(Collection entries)
___
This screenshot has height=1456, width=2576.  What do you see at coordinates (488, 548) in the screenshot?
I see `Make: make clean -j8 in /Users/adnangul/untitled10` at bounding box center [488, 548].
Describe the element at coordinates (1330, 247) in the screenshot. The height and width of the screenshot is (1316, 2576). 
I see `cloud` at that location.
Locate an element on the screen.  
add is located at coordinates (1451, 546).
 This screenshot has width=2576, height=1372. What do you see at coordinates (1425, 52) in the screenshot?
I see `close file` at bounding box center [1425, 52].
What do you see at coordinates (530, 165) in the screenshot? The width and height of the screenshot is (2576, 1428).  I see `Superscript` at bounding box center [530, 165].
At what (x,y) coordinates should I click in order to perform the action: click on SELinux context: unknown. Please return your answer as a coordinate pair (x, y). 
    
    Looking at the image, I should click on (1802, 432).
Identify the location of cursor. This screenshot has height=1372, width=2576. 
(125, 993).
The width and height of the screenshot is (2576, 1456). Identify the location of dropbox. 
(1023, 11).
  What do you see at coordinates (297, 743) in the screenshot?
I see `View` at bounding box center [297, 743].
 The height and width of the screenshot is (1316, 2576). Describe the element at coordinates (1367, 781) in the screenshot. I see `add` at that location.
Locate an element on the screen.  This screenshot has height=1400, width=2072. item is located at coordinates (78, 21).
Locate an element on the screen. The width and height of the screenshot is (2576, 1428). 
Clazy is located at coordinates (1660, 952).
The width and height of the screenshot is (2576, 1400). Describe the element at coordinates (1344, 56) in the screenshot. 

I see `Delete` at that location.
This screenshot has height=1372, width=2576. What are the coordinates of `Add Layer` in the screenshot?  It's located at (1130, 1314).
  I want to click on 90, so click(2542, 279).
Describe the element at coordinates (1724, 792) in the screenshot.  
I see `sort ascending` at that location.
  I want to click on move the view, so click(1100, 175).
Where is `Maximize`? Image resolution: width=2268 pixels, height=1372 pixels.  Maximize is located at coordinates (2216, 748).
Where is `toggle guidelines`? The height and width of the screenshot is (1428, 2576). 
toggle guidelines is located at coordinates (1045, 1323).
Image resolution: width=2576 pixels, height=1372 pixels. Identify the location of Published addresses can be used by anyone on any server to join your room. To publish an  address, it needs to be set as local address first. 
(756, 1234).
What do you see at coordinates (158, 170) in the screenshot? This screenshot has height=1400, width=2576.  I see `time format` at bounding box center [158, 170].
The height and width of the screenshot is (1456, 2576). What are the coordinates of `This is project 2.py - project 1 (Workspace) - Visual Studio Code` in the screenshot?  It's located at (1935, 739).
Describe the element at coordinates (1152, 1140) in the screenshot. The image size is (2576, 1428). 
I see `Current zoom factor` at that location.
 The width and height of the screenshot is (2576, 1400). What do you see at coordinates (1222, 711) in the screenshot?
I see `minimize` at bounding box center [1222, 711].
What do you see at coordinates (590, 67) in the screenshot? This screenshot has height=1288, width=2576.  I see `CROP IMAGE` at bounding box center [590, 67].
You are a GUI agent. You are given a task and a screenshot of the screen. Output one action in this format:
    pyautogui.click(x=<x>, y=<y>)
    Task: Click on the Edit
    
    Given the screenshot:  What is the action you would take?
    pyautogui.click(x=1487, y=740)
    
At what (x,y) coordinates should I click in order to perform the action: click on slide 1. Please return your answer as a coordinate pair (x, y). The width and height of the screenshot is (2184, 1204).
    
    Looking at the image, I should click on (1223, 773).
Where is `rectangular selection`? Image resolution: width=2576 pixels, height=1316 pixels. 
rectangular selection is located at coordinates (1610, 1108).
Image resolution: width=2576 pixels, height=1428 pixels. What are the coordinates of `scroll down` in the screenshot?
___
Task details: Can you transcribe the whole listing above, line for line, without changing a single character?

Output for this exercise:
This screenshot has height=1456, width=2576.  What do you see at coordinates (488, 548) in the screenshot?
I see `Make: make clean -j8 in /Users/adnangul/untitled10` at bounding box center [488, 548].
Describe the element at coordinates (1330, 247) in the screenshot. The height and width of the screenshot is (1316, 2576). 
I see `cloud` at that location.
Locate an element on the screen.  
add is located at coordinates (1451, 546).
 This screenshot has width=2576, height=1372. What do you see at coordinates (1425, 52) in the screenshot?
I see `close file` at bounding box center [1425, 52].
What do you see at coordinates (530, 165) in the screenshot? The width and height of the screenshot is (2576, 1428).  I see `Superscript` at bounding box center [530, 165].
At what (x,y) coordinates should I click in order to perform the action: click on SELinux context: unknown. Please return your answer as a coordinate pair (x, y). 
    
    Looking at the image, I should click on (1802, 432).
Identify the location of cursor. This screenshot has height=1372, width=2576. 
(125, 993).
The width and height of the screenshot is (2576, 1456). Identify the location of dropbox. 
(1023, 11).
  What do you see at coordinates (297, 743) in the screenshot?
I see `View` at bounding box center [297, 743].
 The height and width of the screenshot is (1316, 2576). Describe the element at coordinates (1367, 781) in the screenshot. I see `add` at that location.
Locate an element on the screen.  This screenshot has height=1400, width=2072. item is located at coordinates (78, 21).
Locate an element on the screen. The width and height of the screenshot is (2576, 1428). 
Clazy is located at coordinates (1660, 952).
The width and height of the screenshot is (2576, 1400). Describe the element at coordinates (1344, 56) in the screenshot. 

I see `Delete` at that location.
This screenshot has height=1372, width=2576. What are the coordinates of `Add Layer` in the screenshot?  It's located at (1130, 1314).
  I want to click on 90, so click(2542, 279).
Describe the element at coordinates (1724, 792) in the screenshot.  
I see `sort ascending` at that location.
  I want to click on move the view, so click(1100, 175).
Where is `Maximize`? Image resolution: width=2268 pixels, height=1372 pixels.  Maximize is located at coordinates (2216, 748).
Where is `toggle guidelines`? The height and width of the screenshot is (1428, 2576). 
toggle guidelines is located at coordinates (1045, 1323).
Image resolution: width=2576 pixels, height=1372 pixels. Identify the location of Published addresses can be used by anyone on any server to join your room. To publish an  address, it needs to be set as local address first. 
(756, 1234).
What do you see at coordinates (158, 170) in the screenshot? This screenshot has height=1400, width=2576.  I see `time format` at bounding box center [158, 170].
The height and width of the screenshot is (1456, 2576). What are the coordinates of `This is project 2.py - project 1 (Workspace) - Visual Studio Code` in the screenshot?  It's located at (1935, 739).
Describe the element at coordinates (1152, 1140) in the screenshot. The image size is (2576, 1428). 
I see `Current zoom factor` at that location.
 The width and height of the screenshot is (2576, 1400). What do you see at coordinates (1222, 711) in the screenshot?
I see `minimize` at bounding box center [1222, 711].
What do you see at coordinates (590, 67) in the screenshot? This screenshot has height=1288, width=2576.  I see `CROP IMAGE` at bounding box center [590, 67].
You are a GUI agent. You are given a task and a screenshot of the screen. Output one action in this format:
    pyautogui.click(x=<x>, y=<y>)
    Task: Click on the Edit
    
    Given the screenshot:  What is the action you would take?
    pyautogui.click(x=1487, y=740)
    
At what (x,y) coordinates should I click in order to perform the action: click on slide 1. Please return your answer as a coordinate pair (x, y). The width and height of the screenshot is (2184, 1204).
    
    Looking at the image, I should click on (1223, 773).
Where is `rectangular selection`? Image resolution: width=2576 pixels, height=1316 pixels. 
rectangular selection is located at coordinates (1610, 1108).
Image resolution: width=2576 pixels, height=1428 pixels. What are the coordinates of `scroll down` in the screenshot?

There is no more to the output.